Prompt:
Pictures should be left out while the data beneath this task is written out word for word.

Top of Records for processing

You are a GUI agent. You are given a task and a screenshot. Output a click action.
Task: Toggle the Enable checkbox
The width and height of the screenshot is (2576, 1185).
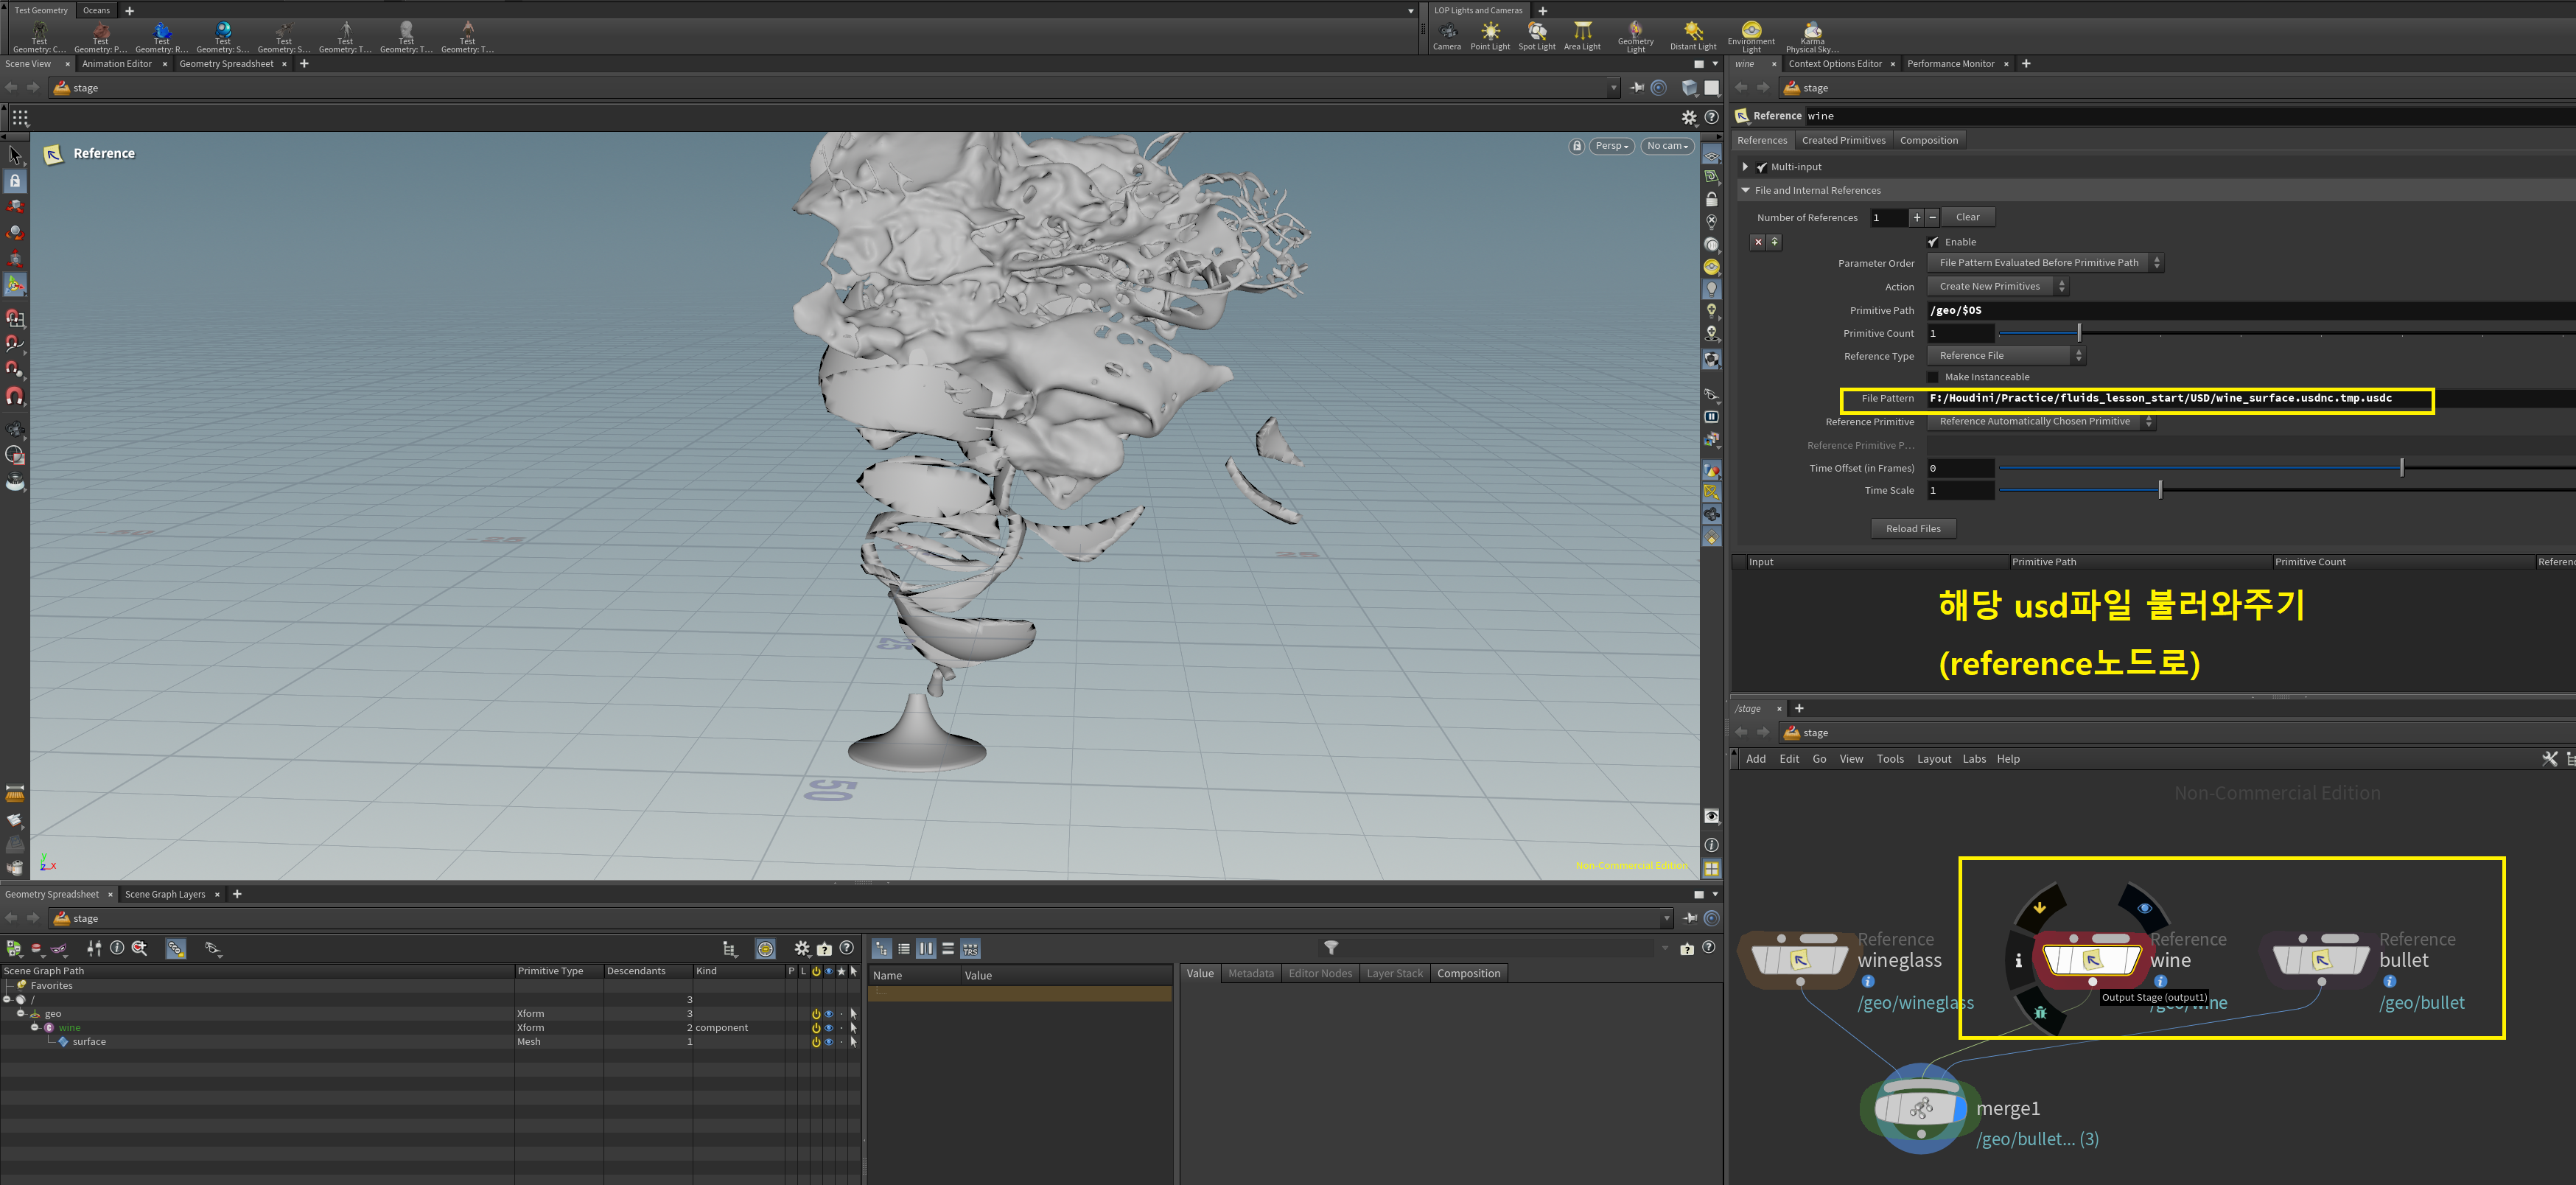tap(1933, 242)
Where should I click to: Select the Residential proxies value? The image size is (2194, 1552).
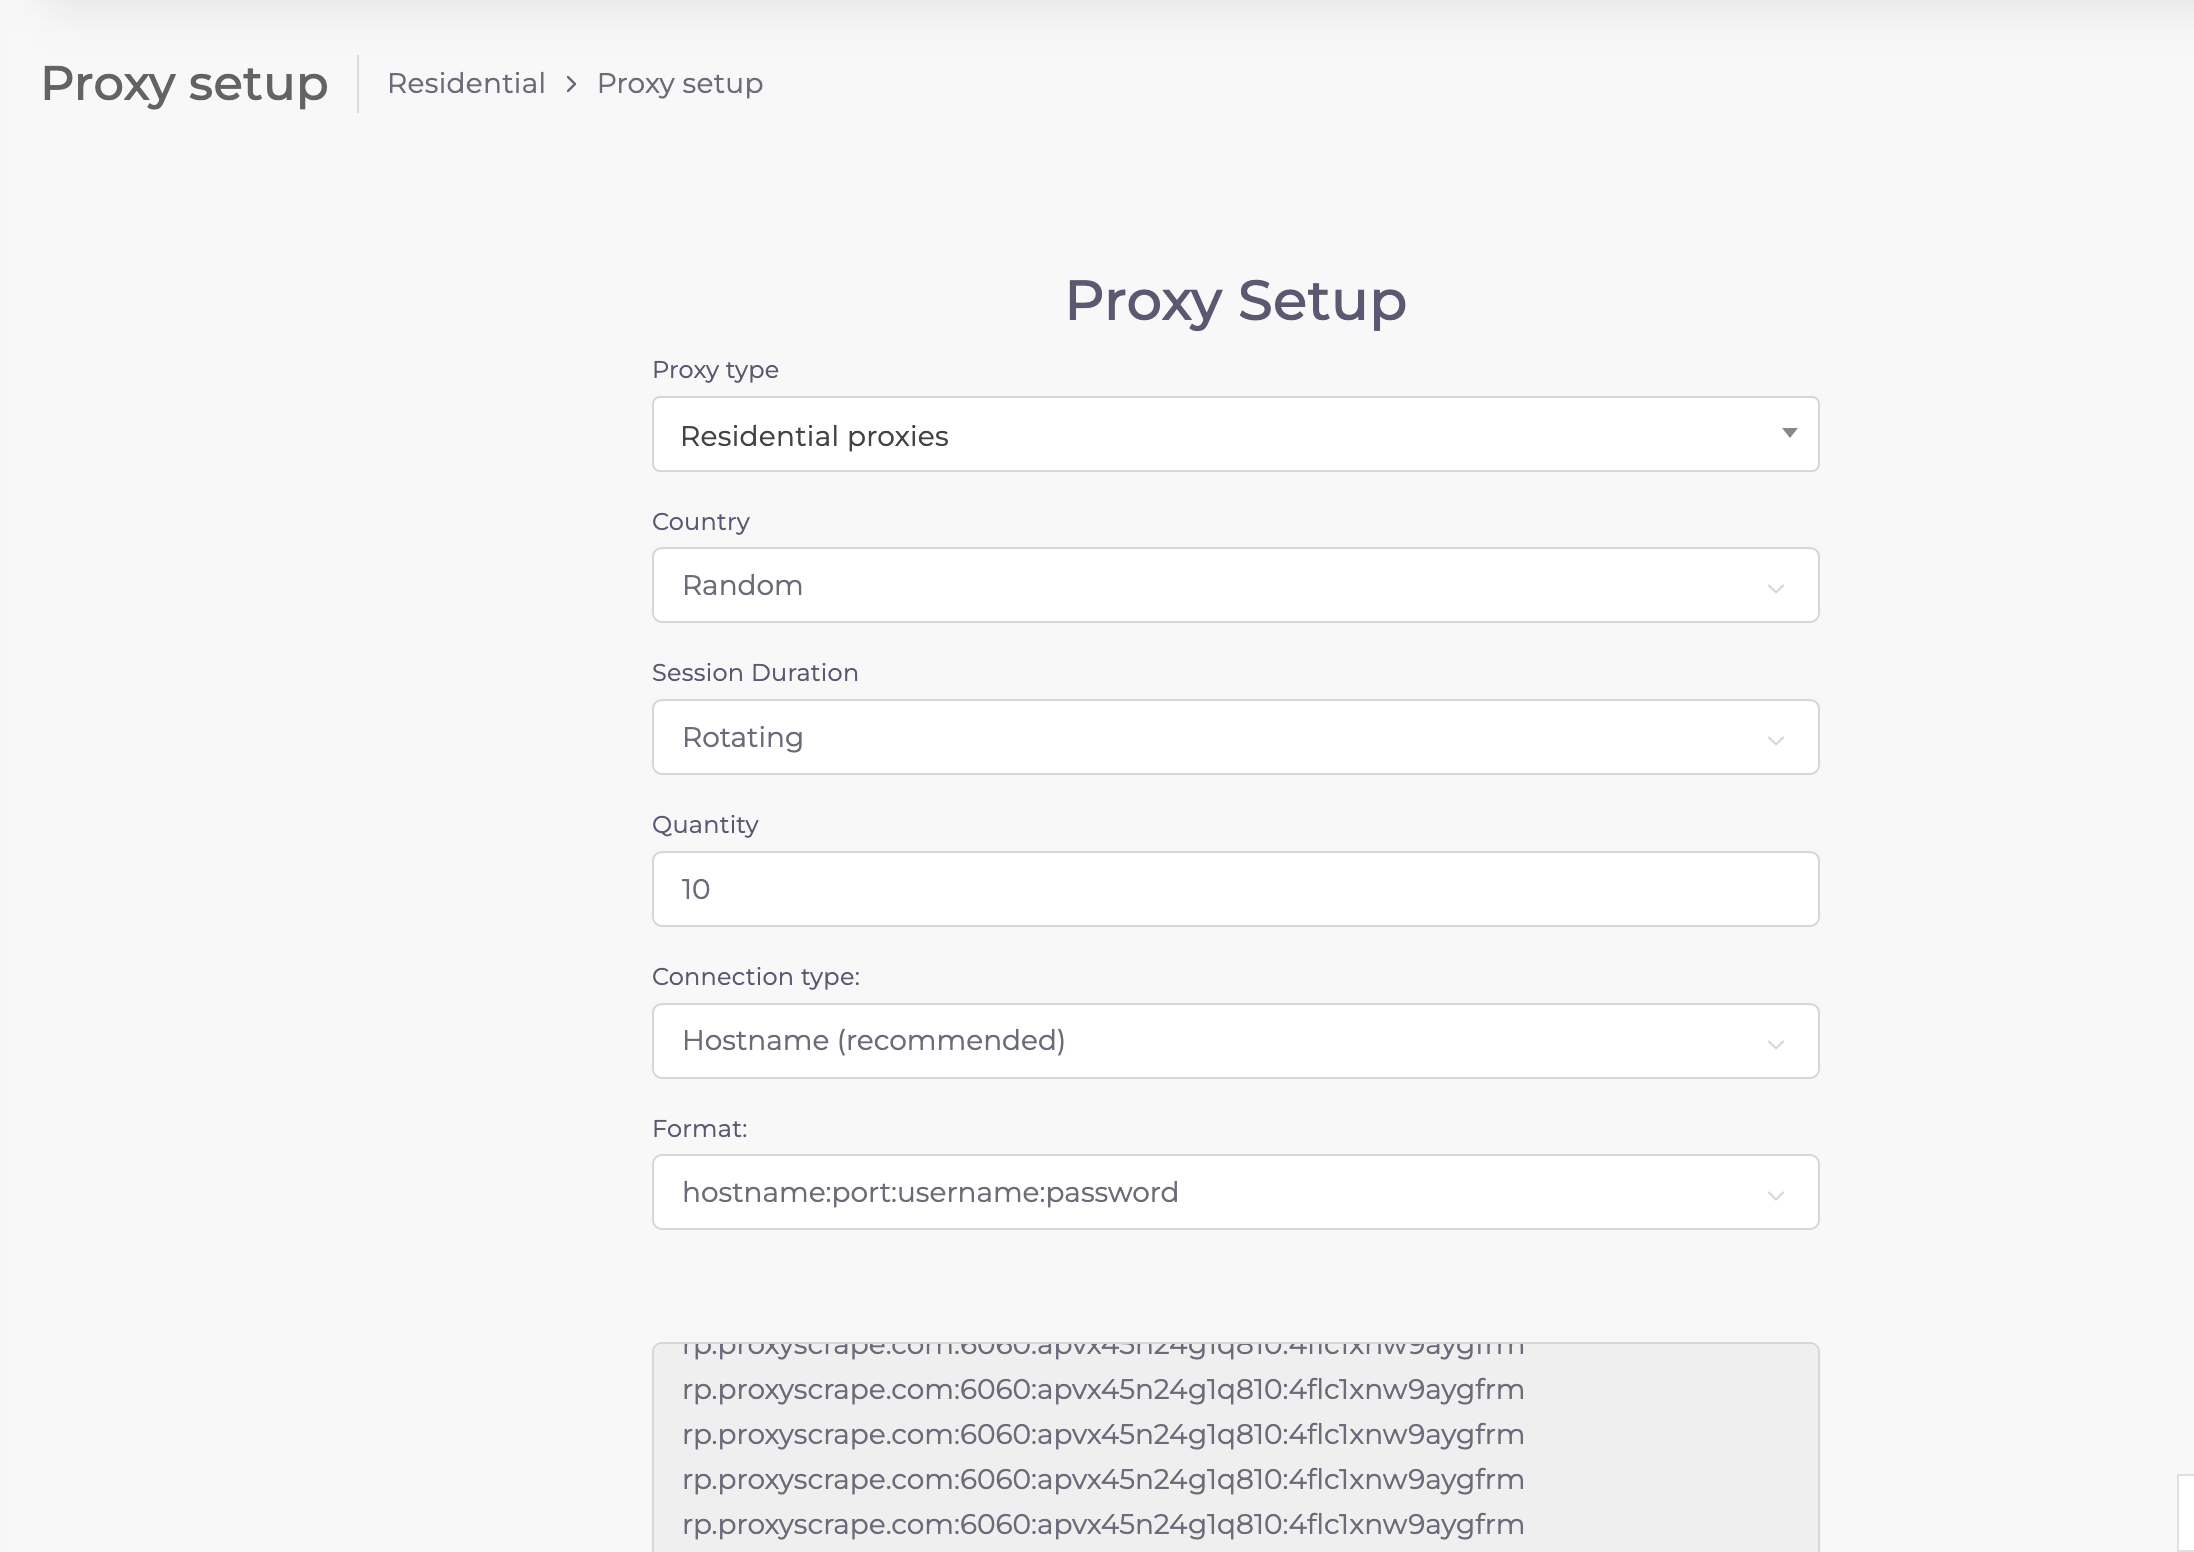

Bottom of Records for processing

Response to the task:
You are a GUI agent. You are given a task and a screenshot. Output a click action.
Task: Toggle the Enable checkbox
The width and height of the screenshot is (2576, 1185).
tap(1933, 242)
Where should I click to: Select the Residential proxies value? The image size is (2194, 1552).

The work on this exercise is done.